README.md

multivaR

Travis build
status

The goal of multivaR is to organize and simplify the process of creating a multivariate analysis. This package can format data as well as caluclate anomalies from raw data, once data is formatted the package can be used to run Principal Components Analysis on multiple variables.

Installation

You can install the development version from GitHub with:

# install.packages("devtools")
devtools::install_github("EOGrady21/multivaR")

multivaR is designed to work with other packages developed by the Data Access team at Bedford Institute of Oceanogrpahy (BIO). Specifically, this package is designed to work with data which is supplied through the azmpdata package.
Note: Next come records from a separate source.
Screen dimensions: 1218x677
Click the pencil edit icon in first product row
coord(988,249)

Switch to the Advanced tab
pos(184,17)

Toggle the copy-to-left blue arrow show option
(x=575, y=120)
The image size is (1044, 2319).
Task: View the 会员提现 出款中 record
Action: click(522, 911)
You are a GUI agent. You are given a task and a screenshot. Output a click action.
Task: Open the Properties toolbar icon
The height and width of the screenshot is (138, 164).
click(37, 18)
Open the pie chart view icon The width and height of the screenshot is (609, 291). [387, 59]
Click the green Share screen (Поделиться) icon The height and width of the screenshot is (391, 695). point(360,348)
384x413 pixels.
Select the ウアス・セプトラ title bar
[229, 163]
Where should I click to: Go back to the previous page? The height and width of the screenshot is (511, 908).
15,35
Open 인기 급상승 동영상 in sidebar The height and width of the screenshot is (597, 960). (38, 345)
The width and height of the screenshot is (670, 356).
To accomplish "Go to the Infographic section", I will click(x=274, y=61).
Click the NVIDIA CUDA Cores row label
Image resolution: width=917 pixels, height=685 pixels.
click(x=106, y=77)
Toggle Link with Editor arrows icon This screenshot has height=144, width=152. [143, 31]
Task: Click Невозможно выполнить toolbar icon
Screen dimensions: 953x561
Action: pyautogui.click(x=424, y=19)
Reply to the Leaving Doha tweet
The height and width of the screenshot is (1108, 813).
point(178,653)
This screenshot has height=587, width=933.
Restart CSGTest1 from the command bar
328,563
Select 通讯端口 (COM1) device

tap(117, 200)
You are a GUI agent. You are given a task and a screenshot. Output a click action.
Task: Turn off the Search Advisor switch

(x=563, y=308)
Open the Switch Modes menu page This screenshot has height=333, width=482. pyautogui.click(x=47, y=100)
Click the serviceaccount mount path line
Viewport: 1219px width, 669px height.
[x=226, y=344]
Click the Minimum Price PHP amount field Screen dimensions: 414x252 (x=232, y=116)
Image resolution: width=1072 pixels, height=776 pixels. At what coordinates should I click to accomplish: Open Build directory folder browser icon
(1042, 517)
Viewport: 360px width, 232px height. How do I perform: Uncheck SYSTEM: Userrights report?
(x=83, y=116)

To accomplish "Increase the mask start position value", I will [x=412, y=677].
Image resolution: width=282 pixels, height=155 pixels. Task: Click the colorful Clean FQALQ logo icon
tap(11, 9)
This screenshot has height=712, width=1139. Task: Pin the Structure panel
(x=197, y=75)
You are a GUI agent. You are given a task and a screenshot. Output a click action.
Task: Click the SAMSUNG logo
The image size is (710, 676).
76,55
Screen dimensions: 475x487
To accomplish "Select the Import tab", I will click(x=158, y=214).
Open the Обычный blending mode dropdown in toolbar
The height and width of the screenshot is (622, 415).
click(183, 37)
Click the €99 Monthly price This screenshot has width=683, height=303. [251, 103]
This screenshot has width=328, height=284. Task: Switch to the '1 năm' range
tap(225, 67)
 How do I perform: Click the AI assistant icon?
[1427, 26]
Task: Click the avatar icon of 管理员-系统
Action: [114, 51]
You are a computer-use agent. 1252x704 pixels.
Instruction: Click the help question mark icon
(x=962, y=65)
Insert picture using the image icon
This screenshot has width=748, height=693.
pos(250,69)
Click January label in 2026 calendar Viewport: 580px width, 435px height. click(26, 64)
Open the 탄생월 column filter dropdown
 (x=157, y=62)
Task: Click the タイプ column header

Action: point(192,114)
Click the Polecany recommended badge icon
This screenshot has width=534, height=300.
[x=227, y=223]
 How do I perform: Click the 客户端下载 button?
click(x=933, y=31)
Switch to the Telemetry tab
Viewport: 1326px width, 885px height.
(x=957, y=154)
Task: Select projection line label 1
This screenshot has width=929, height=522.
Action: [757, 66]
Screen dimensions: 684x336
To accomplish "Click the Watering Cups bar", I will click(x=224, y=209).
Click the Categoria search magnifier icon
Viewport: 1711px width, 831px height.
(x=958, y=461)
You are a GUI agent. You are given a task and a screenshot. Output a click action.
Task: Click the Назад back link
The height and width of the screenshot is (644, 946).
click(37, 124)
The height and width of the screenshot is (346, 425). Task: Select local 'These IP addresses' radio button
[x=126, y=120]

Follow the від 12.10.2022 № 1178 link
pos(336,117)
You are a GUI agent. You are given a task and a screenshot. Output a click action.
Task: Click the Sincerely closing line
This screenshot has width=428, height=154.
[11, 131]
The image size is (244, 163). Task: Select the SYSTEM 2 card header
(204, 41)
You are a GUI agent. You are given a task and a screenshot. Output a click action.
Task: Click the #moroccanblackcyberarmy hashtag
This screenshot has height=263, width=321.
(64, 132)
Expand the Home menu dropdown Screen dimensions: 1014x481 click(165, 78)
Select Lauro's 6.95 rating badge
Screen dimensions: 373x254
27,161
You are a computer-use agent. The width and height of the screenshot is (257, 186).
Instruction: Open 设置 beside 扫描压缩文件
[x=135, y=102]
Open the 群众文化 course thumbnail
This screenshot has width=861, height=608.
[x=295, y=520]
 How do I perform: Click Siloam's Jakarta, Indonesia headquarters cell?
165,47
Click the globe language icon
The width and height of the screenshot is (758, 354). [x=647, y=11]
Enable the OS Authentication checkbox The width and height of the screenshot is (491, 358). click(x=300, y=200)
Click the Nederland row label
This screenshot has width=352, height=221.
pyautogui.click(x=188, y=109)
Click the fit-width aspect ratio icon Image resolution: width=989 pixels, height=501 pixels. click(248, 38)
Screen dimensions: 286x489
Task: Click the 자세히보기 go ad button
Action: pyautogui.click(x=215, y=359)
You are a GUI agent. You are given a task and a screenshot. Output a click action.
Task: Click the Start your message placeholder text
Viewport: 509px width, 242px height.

This supplementary package can be installed by using:

devtools::install_github("casaultb/azmpdata")

Example

This is a basic example which shows you how to solve a common problem:

library(multivaR)
library(dplyr)
#> 
#> Attaching package: 'dplyr'
#> The following objects are masked from 'package:stats':
#> 
#>     filter, lag
#> The following objects are masked from 'package:base':
#> 
#>     intersect, setdiff, setequal, union
library(data.table)
#> 
#> Attaching package: 'data.table'
#> The following objects are masked from 'package:dplyr':
#> 
#>     between, first, last
library(devtools)
#> Loading required package: usethis
## basic example code

# step 1: assemble data

# search for azmpdata
# if azmpdata is not downloaded:
if(!'azmpdata' %in% installed.packages()){devtools::install_github("casaultb/azmpdata")}
library(azmpdata)
#> 
#>  casaultb/azmpdata status:
#>  (Package ver: 0.2019.0.9100) Up to date
#>  (Data ver:2021-01-14 ) is up to date
query(search_key = '')
#>  [1] "Derived_Annual_Broadscale"          "Derived_Annual_Sections"           
#>  [3] "Derived_Annual_Stations"            "Derived_Monthly_Broadscale"        
#>  [5] "Derived_Monthly_Stations"           "Derived_Occupations_Sections"      
#>  [7] "Derived_Occupations_Stations"       "Discrete_Annual_Broadscale"        
#>  [9] "Discrete_Occupations_Sections"      "Discrete_Occupations_Stations"     
#> [11] "Phytoplankton_Annual_Stations"      "Phytoplankton_Occupations_Stations"
#> [13] "RemoteSensing_Annual_Broadscale"    "RemoteSensing_Weekly_Broadscale"   
#> [15] "Zooplankton_Annual_Sections"        "Zooplankton_Annual_Stations"       
#> [17] "Zooplankton_Occupations_Broadscale" "Zooplankton_Occupations_Sections"  
#> [19] "Zooplankton_Occupations_Stations"   "Zooplankton_Seasonal_Broadscale"   
#> [21] "Zooplankton_Seasonal_Sections"

# load in desired data frames
data("Derived_Occupations_Sections")
data("Zooplankton_Occupations_Sections")

# collate data frames

datfr <- right_join(Derived_Occupations_Sections, Zooplankton_Occupations_Sections) 
#> Joining, by = c("section", "station", "latitude", "longitude", "year", "month", "day")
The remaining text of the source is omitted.